Scan the entries for the word "cell" and return every line that has it.

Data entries
......

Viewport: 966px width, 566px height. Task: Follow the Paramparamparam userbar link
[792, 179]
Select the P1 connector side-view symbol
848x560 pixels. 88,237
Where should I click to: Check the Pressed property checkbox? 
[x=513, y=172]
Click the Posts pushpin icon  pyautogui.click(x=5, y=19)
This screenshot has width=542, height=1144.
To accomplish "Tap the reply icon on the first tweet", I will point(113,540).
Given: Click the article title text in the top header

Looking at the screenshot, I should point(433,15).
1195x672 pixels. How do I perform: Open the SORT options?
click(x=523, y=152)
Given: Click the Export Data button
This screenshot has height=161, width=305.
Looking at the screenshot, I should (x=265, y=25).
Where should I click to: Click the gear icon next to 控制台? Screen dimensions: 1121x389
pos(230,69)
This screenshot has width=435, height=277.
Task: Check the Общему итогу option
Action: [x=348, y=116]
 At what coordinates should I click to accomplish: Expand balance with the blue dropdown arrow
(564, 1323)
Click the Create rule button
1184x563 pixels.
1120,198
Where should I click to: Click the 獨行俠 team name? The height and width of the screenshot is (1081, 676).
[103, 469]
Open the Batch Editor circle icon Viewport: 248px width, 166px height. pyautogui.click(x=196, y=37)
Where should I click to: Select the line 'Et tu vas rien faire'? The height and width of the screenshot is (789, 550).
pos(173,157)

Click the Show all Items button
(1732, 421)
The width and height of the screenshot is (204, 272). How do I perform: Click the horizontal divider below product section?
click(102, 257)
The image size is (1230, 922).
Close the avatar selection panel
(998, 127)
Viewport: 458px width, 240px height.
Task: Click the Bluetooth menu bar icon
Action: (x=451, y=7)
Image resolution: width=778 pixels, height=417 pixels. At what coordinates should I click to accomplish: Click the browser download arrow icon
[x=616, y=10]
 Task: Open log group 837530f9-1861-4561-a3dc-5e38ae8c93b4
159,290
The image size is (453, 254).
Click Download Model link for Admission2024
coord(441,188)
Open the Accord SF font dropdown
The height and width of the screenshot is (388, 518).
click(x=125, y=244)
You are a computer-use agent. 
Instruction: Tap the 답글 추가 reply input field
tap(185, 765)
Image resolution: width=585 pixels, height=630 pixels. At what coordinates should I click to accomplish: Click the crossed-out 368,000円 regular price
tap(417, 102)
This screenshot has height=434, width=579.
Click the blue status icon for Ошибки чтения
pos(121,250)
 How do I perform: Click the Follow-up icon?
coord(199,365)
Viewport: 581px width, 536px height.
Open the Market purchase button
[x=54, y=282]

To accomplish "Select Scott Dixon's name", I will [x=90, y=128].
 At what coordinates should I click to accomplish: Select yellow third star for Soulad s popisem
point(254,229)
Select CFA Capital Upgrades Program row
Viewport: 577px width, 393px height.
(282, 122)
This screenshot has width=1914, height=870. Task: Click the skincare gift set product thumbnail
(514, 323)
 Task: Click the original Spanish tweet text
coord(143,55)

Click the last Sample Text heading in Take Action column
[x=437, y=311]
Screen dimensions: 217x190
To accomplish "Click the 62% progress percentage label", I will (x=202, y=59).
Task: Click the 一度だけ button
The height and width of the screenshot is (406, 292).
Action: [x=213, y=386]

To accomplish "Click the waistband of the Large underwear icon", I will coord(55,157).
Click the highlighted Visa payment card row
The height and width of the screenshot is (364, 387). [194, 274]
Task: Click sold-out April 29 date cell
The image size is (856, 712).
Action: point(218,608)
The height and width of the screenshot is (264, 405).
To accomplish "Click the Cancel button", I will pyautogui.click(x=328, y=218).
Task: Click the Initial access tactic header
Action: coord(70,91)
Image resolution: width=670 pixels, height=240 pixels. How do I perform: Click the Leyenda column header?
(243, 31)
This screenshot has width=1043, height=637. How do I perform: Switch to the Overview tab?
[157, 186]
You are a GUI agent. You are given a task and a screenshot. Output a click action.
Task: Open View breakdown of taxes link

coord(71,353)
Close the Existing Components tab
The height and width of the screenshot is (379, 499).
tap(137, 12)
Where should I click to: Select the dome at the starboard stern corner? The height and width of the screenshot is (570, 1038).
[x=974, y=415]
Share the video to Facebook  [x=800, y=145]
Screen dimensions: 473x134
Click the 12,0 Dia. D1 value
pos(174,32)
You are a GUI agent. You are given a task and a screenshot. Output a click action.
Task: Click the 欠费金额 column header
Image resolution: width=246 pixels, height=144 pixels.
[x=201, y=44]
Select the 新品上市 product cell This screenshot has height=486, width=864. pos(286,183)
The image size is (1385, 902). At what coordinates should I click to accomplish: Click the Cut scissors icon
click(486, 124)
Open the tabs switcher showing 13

......

SOLUTION TO THE PROBLEM:
Task: Click sold-out April 29 date cell
Select the 新品上市 product cell This screenshot has height=486, width=864. pos(286,183)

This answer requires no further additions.